C. L. has had the capacity to carry a work load far beyond the average business executive and it is this ability which has enabled him to participate in so many activities. He always traveled at his own expense and even when he was a delegate to an NAACP Convention or banquet he refused any expense money or remuneration for fees paid. For years his would be the first registration fee received for a meeting.

It is not known even by his closest associates what C. L. does for recreation. It is believed by most that his work was all encompassing and that in these endeavors he found satisfactions which were rewarding enough to suffice. However, it is known that he was an expert billiard player, who, in his early life excelled those who challenged him for a game.

C. L.'s association with his mentor, A. Philip Randolph, made an indelible mark on his life and work. From the beginning of their relationship in Oakland in 1926 until the present time, the friendship has endured with deepening devotion. It is difficult to envision how the Brotherhood of Sleeping Car Porters could have been founded and carried forward without these two men.
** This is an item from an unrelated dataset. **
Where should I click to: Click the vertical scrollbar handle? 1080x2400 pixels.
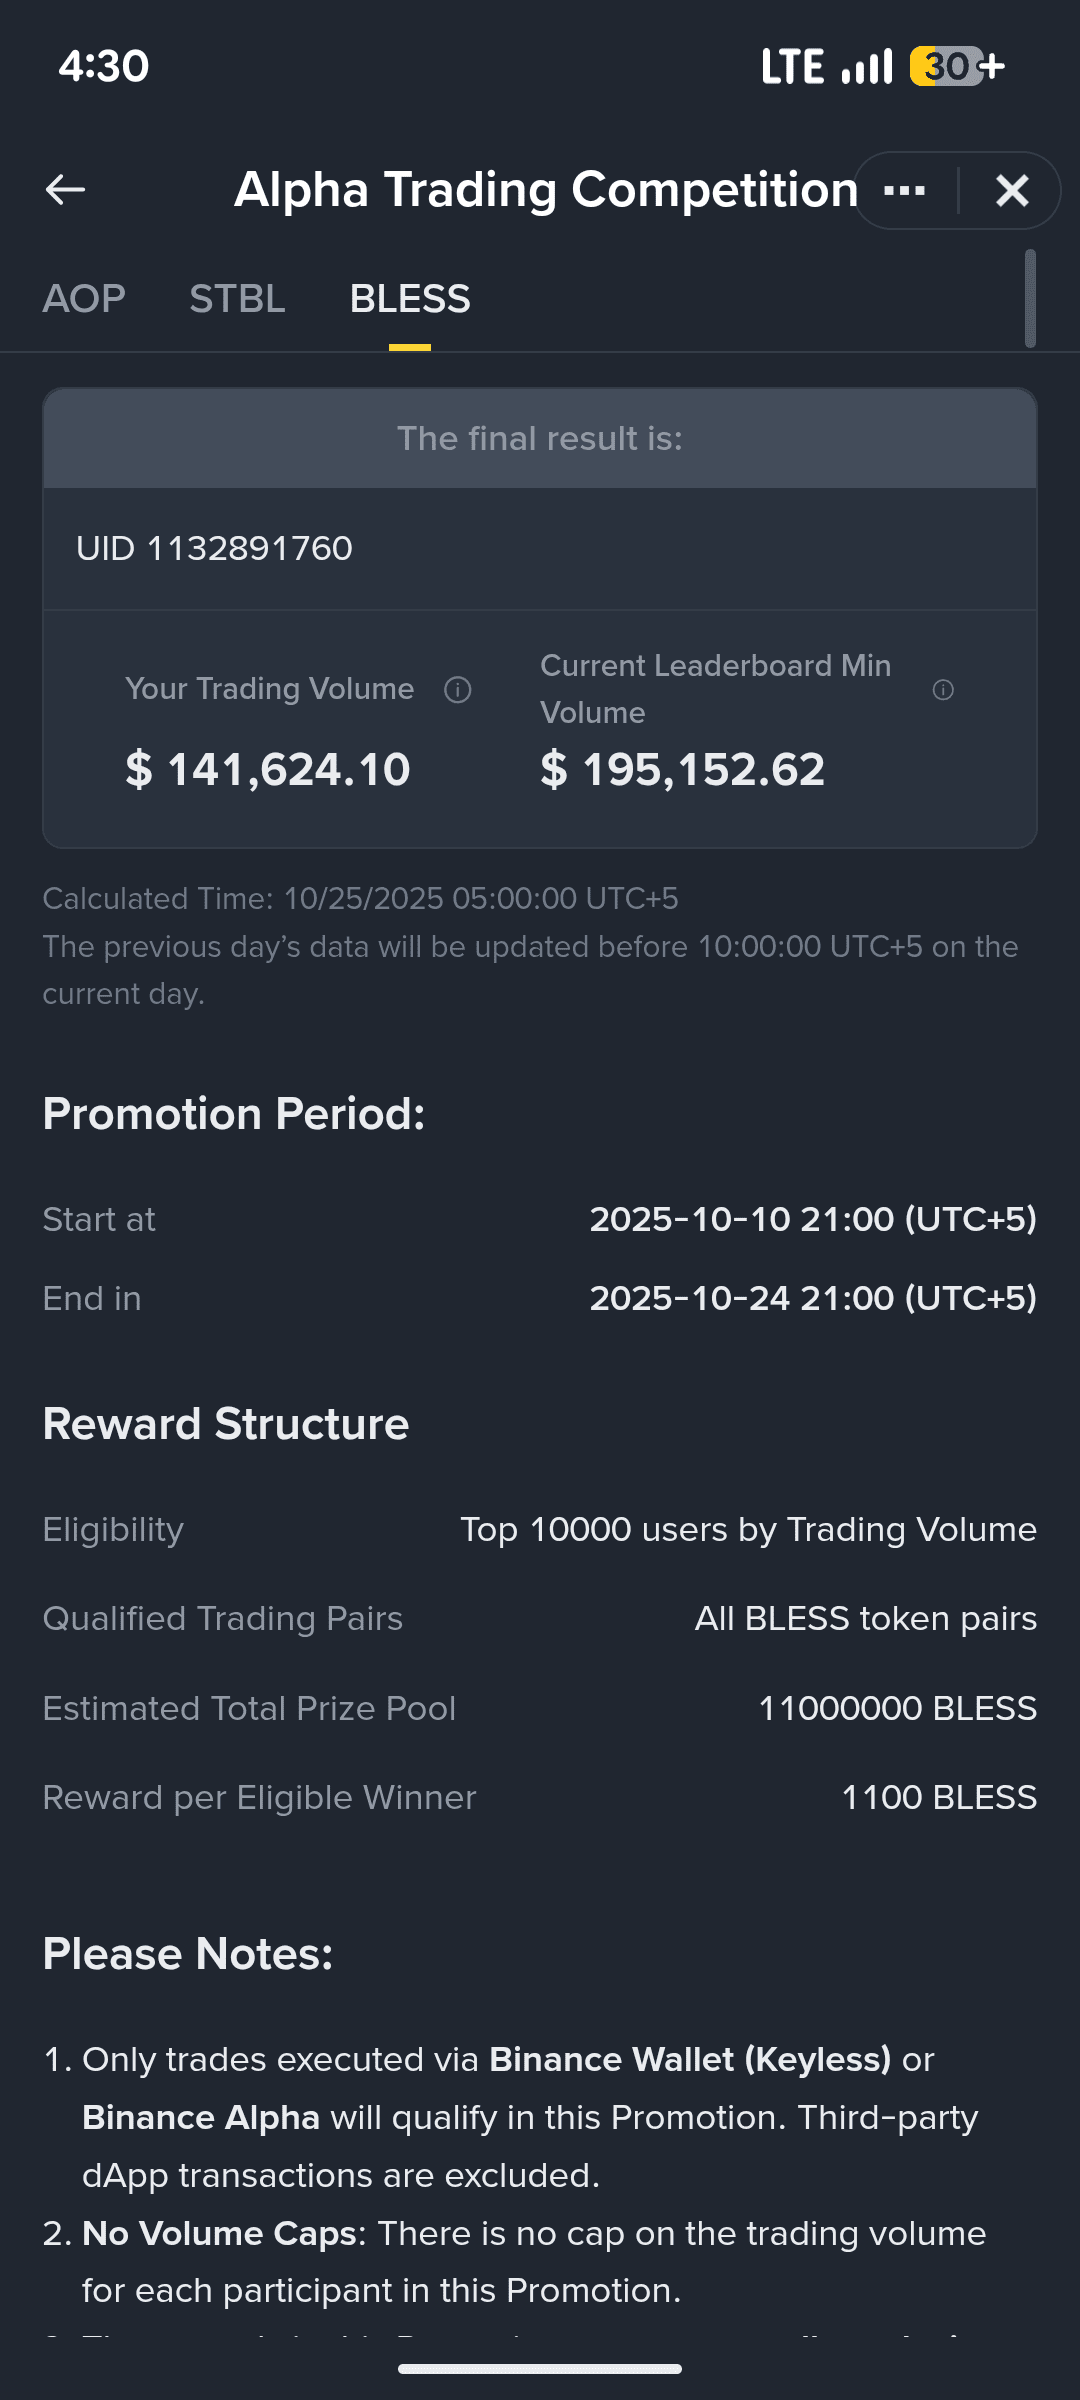(1030, 299)
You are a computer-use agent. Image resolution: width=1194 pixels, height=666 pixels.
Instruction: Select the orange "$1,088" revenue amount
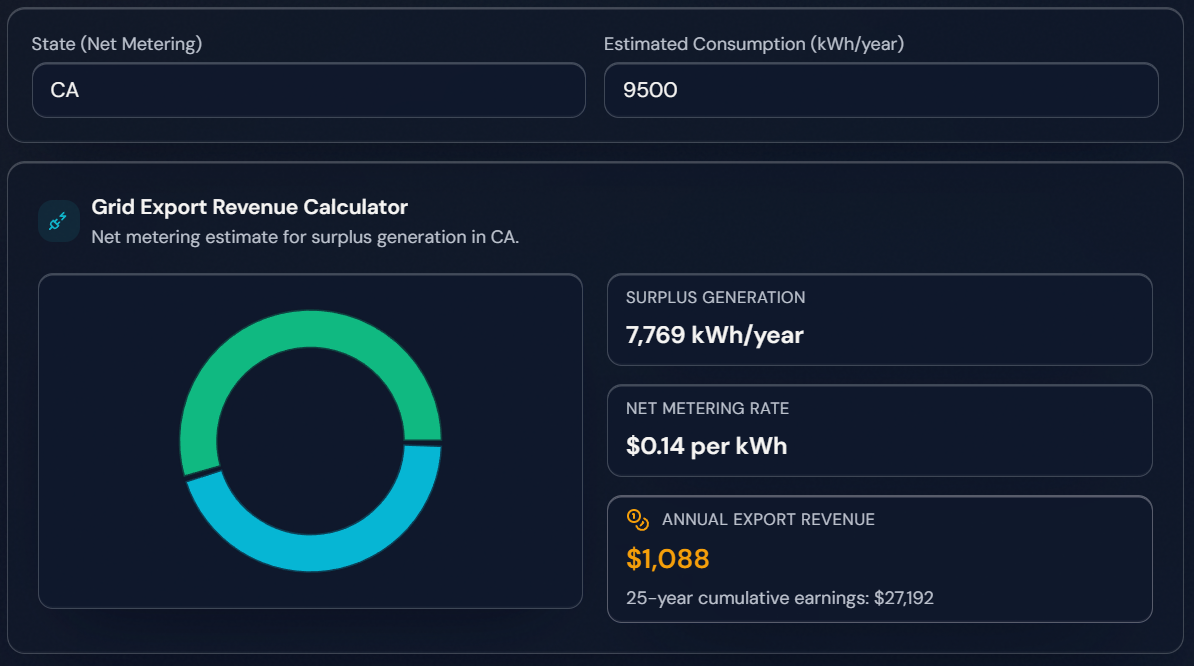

A. Philip Randolph was the genius who founded the organization working from his base in New York and C. L. Dellums, his protege, working to make the organization a success in the West from his home base in Oakland, California. C. L. has often remarked that their philosophies were held in common and that together they planned their work. Both worked for the major issues of their time, the struggle to organize the Brotherhood of Sleeping Car Porters against the opposition of the powerful Pullman Company;

the fight against Communism and infiltration of the National Negro Congress in the 1930s; the March on Washington Movement in 1941, and the fight against racial discrimination within the labor movement itself. In 1963, C. L. remained in Chicago locked in negotiations with the Pullman Company and did not himself attend the historic March in Washington, D.C. But, he had worked long and hard to support the effort initiated by Phil Randolph.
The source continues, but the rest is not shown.